SBMFC: O que caracteriza a Medicina Rural?
Kamila: Medicina Rural, como o próprio nome já diz, trata da prática de medicina generalista no ambiente rural, marcada por aspectos geográficos e logísticos; contudo, a característica rural vai muito além de ser apenas “isolamento” ou áreas de difícil acesso, pois envolve questões econômicas, políticas, sociais, culturais, ambientais e históricas peculiares de cada região.
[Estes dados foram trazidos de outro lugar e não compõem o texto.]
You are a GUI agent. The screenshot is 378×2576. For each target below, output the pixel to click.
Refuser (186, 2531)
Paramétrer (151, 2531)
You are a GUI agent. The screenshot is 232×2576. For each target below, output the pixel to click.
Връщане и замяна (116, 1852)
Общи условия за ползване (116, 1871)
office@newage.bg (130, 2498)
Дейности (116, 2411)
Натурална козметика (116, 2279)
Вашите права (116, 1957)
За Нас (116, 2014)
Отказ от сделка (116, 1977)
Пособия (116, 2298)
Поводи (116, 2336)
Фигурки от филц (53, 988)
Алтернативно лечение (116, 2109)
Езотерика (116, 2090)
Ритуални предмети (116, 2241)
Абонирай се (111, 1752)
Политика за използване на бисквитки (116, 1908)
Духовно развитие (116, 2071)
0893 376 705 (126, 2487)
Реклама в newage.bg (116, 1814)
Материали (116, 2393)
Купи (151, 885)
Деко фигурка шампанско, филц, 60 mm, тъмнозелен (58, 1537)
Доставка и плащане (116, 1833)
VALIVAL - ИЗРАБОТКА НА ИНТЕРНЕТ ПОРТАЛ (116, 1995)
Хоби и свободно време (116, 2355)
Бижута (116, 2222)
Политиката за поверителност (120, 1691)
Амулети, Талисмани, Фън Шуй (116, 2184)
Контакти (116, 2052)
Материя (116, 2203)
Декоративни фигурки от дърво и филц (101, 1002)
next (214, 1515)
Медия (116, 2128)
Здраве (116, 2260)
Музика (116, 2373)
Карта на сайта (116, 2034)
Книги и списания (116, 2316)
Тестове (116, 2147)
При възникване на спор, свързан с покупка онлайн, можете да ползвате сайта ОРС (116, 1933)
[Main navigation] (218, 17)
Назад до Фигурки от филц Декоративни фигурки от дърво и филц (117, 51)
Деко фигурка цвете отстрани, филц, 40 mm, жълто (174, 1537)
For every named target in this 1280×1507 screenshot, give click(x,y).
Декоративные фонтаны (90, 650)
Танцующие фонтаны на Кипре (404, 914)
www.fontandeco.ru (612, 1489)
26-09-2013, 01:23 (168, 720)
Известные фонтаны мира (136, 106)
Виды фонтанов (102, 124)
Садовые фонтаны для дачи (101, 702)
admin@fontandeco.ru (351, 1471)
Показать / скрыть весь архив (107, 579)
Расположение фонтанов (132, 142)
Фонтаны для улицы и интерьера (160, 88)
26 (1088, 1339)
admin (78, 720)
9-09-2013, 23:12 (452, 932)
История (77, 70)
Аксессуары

Portanto, o que caracteriza a medicina rural é o desenvolvimento da prática de medicina generalista em toda a sua pluralidade e profundidade, trazendo a prática em atenção primária orientada para a comunidade, contando com pouco recurso tecnológico (no contexto Brasil) e alta resolutividade, incorporando aos conhecimentos científicos os saberes populares e culturais locais.
SBMFC: O médico que deseja atuar na área precisa de alguma especialização?
Kamila: A prática do médico rural demanda flexibilidade, inovação e criatividade, nós necessitamos ir além dos conhecimentos básicos de medicina de família e comunidade, buscando conhecimentos específicos das problemáticas vividas na comunidade e procurar ser resolutivo com os recursos disponíveis, que em sua maioria são escassos.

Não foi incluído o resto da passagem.